<<<<

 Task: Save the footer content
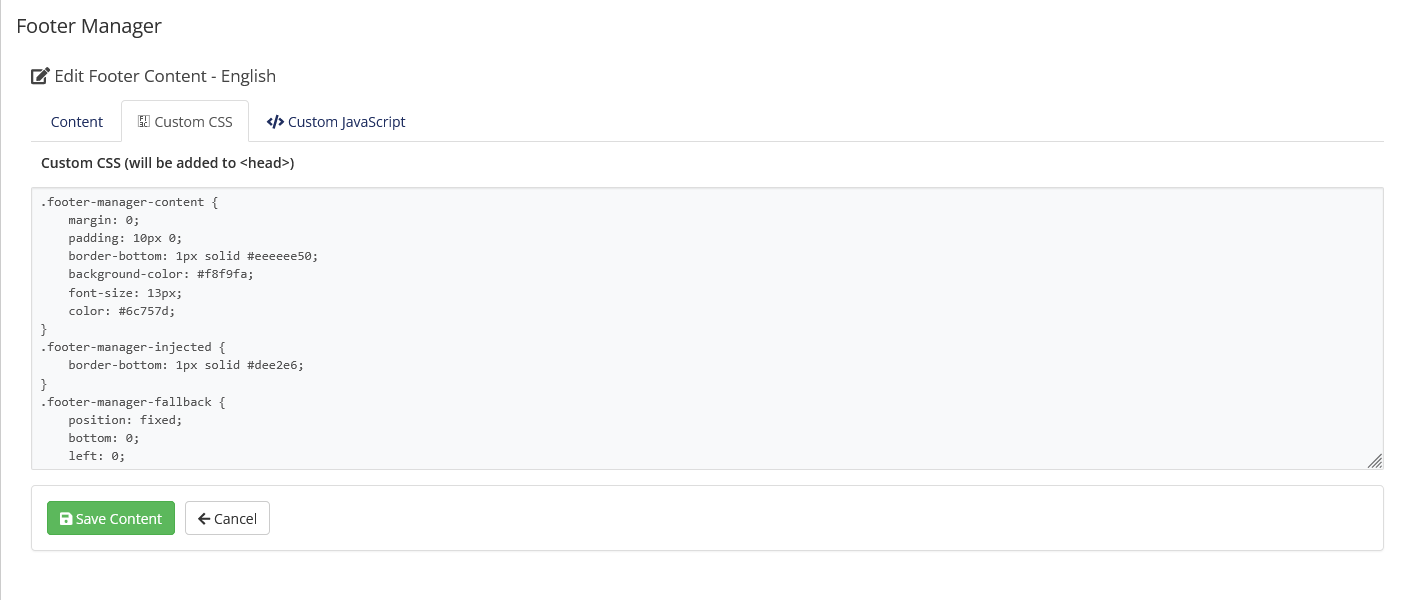click(x=111, y=518)
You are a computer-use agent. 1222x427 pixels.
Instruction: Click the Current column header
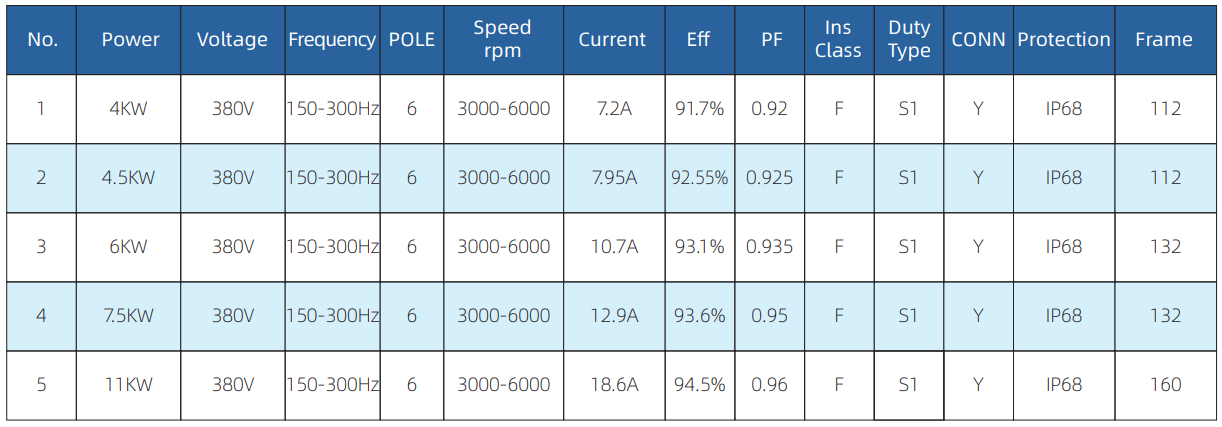(612, 40)
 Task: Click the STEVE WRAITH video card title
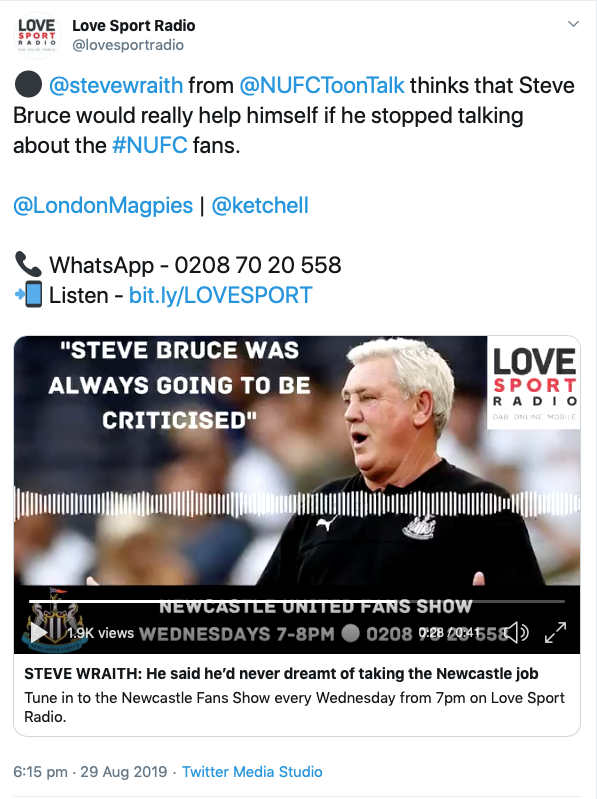[x=281, y=674]
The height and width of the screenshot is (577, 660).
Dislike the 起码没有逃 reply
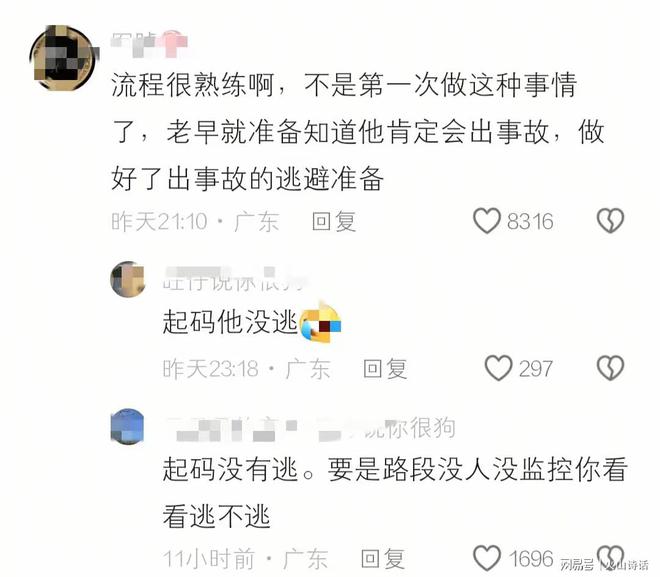[x=610, y=558]
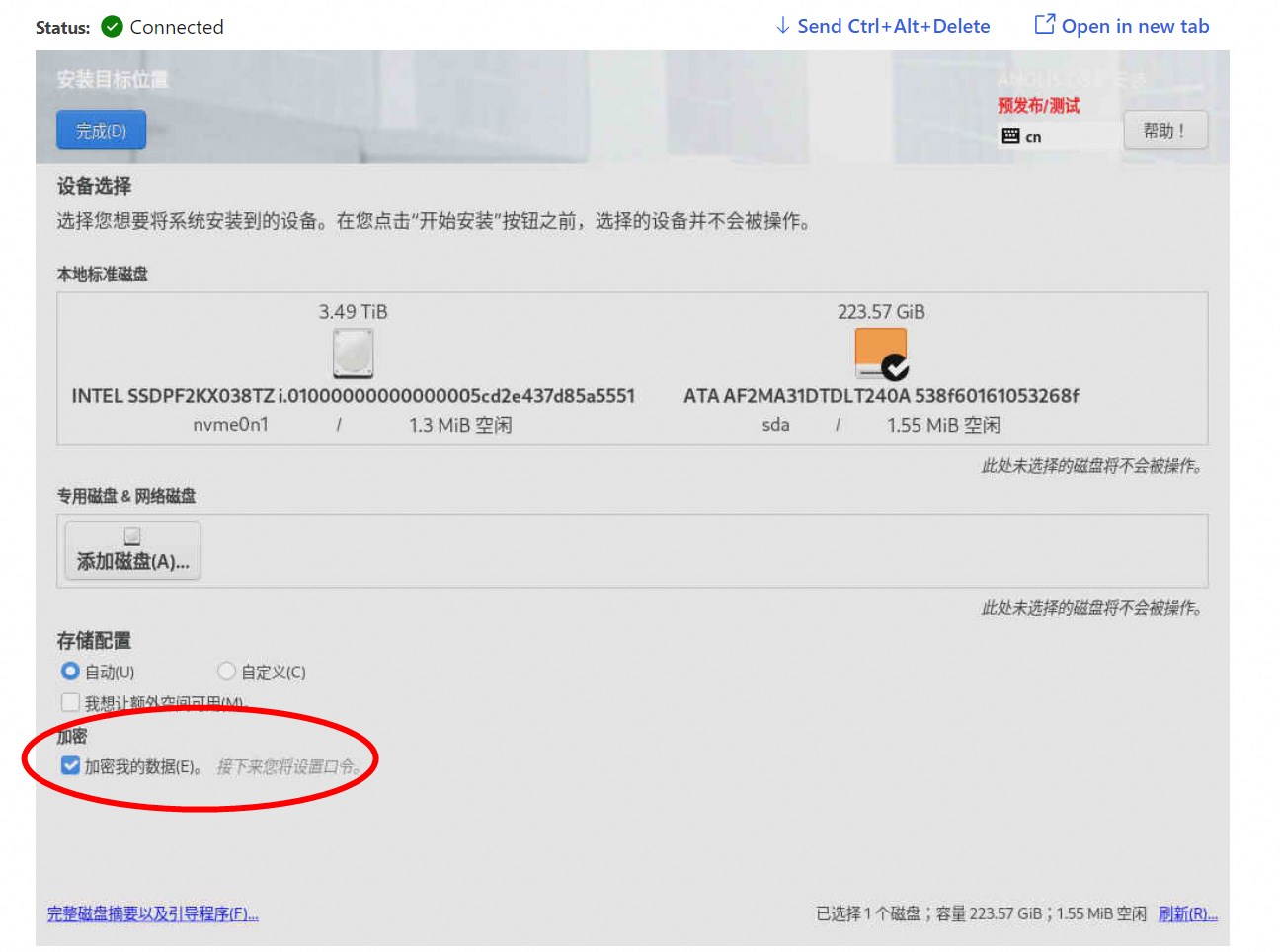Uncheck the 加密我的数据(E) encrypt checkbox
This screenshot has width=1280, height=952.
point(70,765)
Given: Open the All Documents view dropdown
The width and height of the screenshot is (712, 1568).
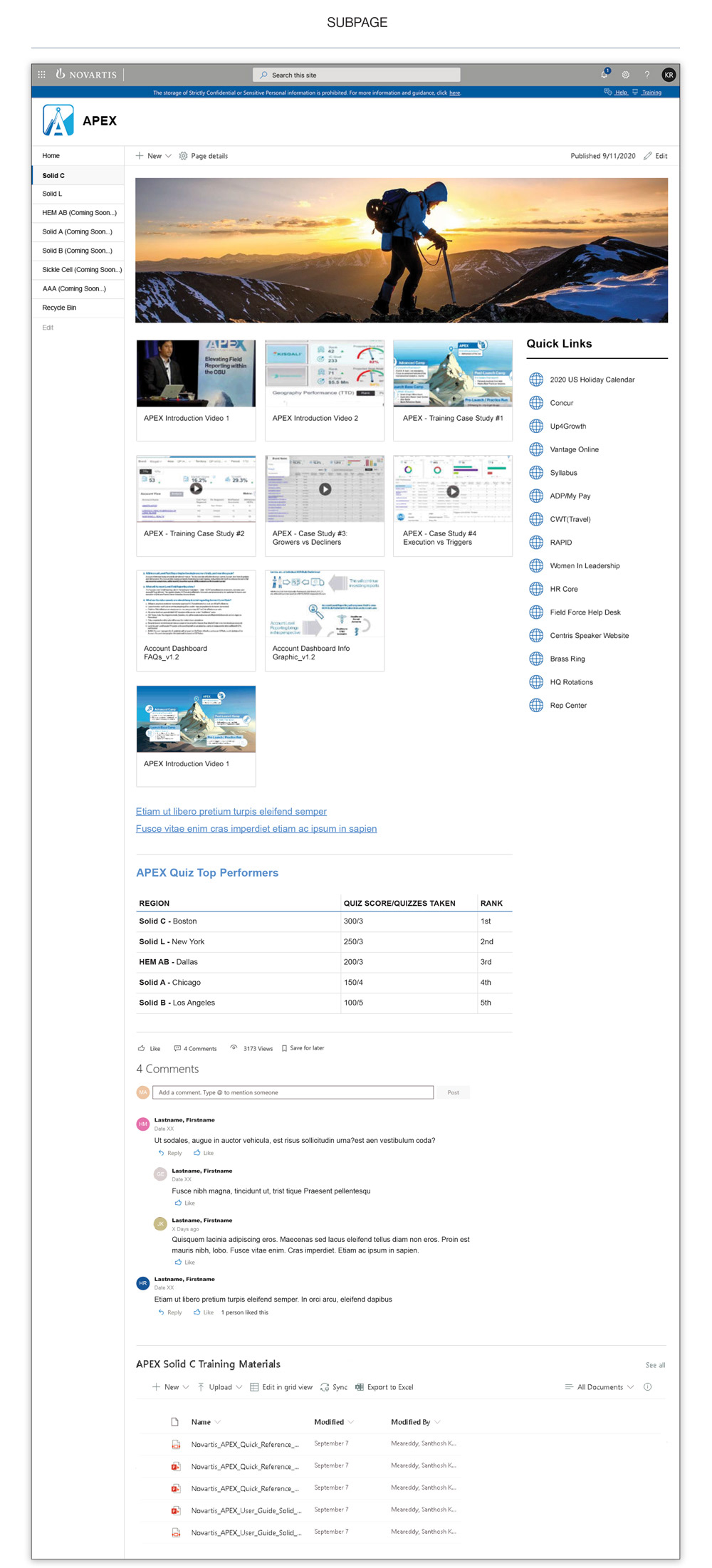Looking at the screenshot, I should 600,1387.
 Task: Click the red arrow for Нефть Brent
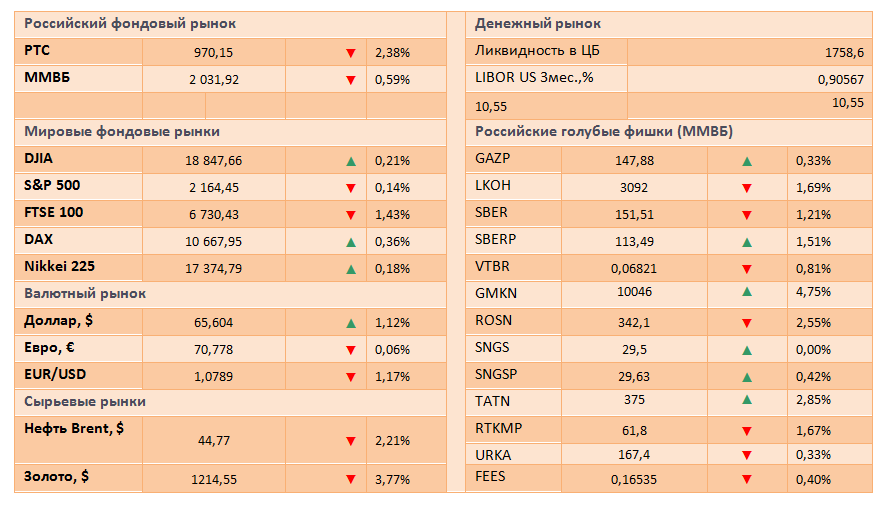351,441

>>>>

__What the task requires__
Omit the pictures and please write out exactly the lines between the one containing "The height and" and the last line of the entries, both included.

__Output of the task__
The height and width of the screenshot is (577, 660).
Dislike the 起码没有逃 reply
[x=610, y=558]
Uncheck the 加密我的数据(E) encrypt checkbox
This screenshot has width=1280, height=952.
point(70,765)
Given: Open the All Documents view dropdown
The width and height of the screenshot is (712, 1568).
Looking at the screenshot, I should 600,1387.
 Task: Click the red arrow for Нефть Brent
351,441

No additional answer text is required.